Todo lo bueno se acaba y después de los dos primeros volúmenes del Masacre de Daniel Way que aquí pone punto y final a una etapa realmente divertida pero que, no obstante, aquí daba signos de agotamiento.
Marvel Héroes. Masacre de Daniel Way #3
Contiene: Deadpool 32-49, 33.1 y 49.1
Guión: Daniel Way
Dibujo: Bong Dazo, Carlo Barberi, Salva Espín, John McCrea
Páginas: 456
Tamaño: 17X26
Formato: Cartoné
Precio: 49,95 €
Masacre se lanza al espacio para aumentar su prestigio intergaláctico. ¿Logrará consolidarse como el mejor y más despiadado mercenario del sistema solar? No al menos para sus «viejos amigos» de la Tierra, que quieren acabar con él. En este tercer tomo de la mítica etapa de Daniel Way, el Mercernario Bocazas coquetea con la muerte y la cordura al enfrentarse al Increíble Hulk (¡con la esperanza de morir!) y ser internado en un manicomio (¡que quizás le ayude!).

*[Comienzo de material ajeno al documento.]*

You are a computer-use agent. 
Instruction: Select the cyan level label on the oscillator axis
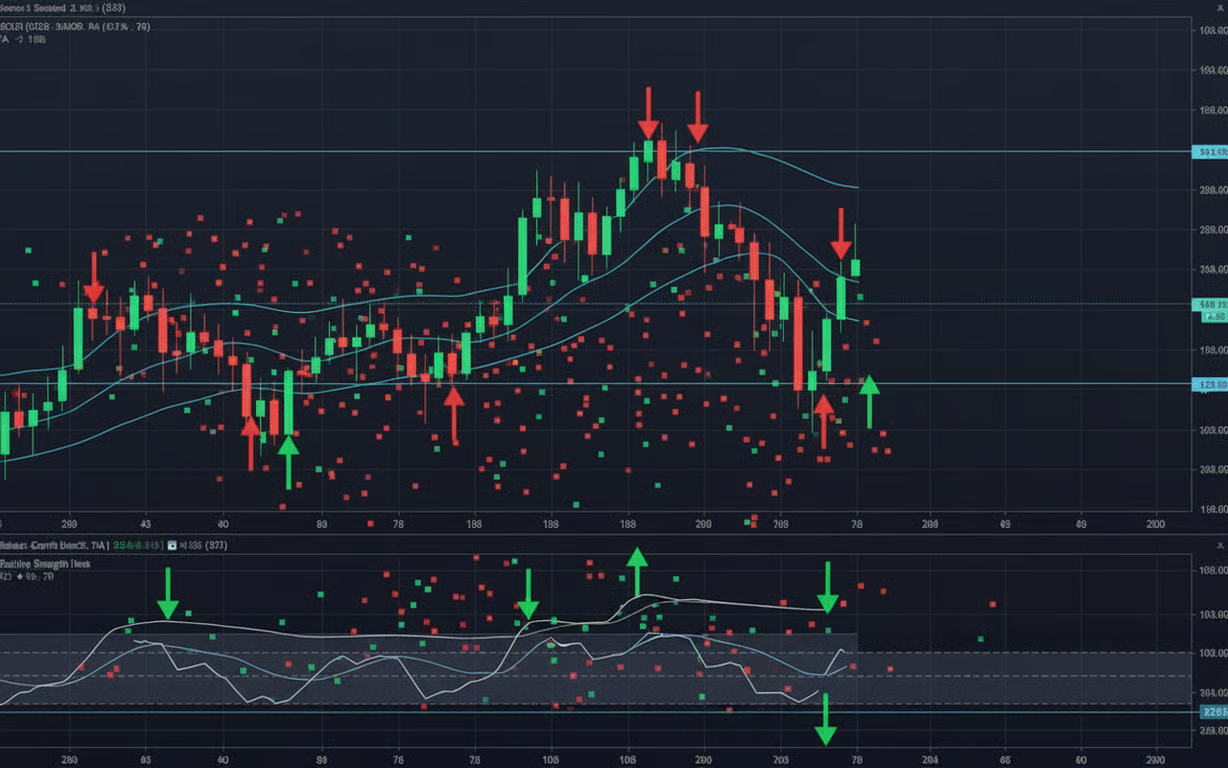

¿Qué le faltaba por hacer a Daniel Way con Masacre? Pues parece que enviarle al espacio, con un buen surtido de parodias por delante, buscar la muerte a manos de Hulk poco después, ingresar a un psiquiátrico, enamorar a su psiquiatra y que ésta se trastorne hasta el exceso lo que nos dará pie a deliciosísimas parodias que referencia a la Distinguida Competencia. Eso sí, con Daniel Way no valen medias tintas, tan pronto cruza al personaje con Hulk, Thor, La Cosa del Pantano como te demuestra, una vez más, que Masacre es un psicópata, un paciente enormemente desquiciado mentalmente y un asesino a sueldo, características que soslayamos por el humor negro del personaje pero que resultan especialmente inquietantes como cuando lo vemos unirse a los Imposibles Vengadores (algo ilógico que sólo se dio por la popularidad del personaje, lo que llevó a la Casa de las Ideas a quitar toda lógica de la ecuación).
El Masacre de Daniel Way no se libró de las mismas críticas que yo he escrito aquí pero lo cierto es que, bueno, ya habréis visto que mucho del Wade Wilson que vemos en la gran pantalla viene reflejado de estas páginas y es que el escritor de Michigan supo destilar la esencia del personaje, su manía de romper la cuarta pared, sus referencias meta, su locura, el que todos sus planes estén destinados al fracaso o que nadie, pero nadie, lo tome en serio nos ofrecen a un Masacre que es algo desagradable, como ese amigo de hace años que no sabes por qué sigue siendo tu amigo y es, básicamente, porque te lo pasas muy bien con él.
Gráficamente el Masacre de Daniel Way cuenta en este volumen con Bong Dazo, Carlo Barberi, Salva Espín o John McCrea, aunque fue Salva Espín el que más logró reflejar el espíritu del Mercenario Bocazas y que permanecería tan ligado al personaje como para que medios de información nacionales lo citen como el creador del personaje (logrando que nos ruboricemos de la vergüenza ajena ante estas informaciones de los medios). Aún así este volumen cuenta con un apartado artístico interesante y que funciona muy bien con lo escrito por Daniel Way.
Sinceramente, y aunque me encantan los Omnibus, creo que este formato de Marvel Héroes, poco más de 400 páginas con un precio de 50 euros, es el más adecuado para el mercado y para el bolsillo de los lectores.
En conclusión, he disfrutado mucho más de lo que esperaba del Masacre de Daniel Way, estos tres volúmenes han sido un interesante, alocado, divertido y violento viaje que no me importaría repetir en un futuro próximo.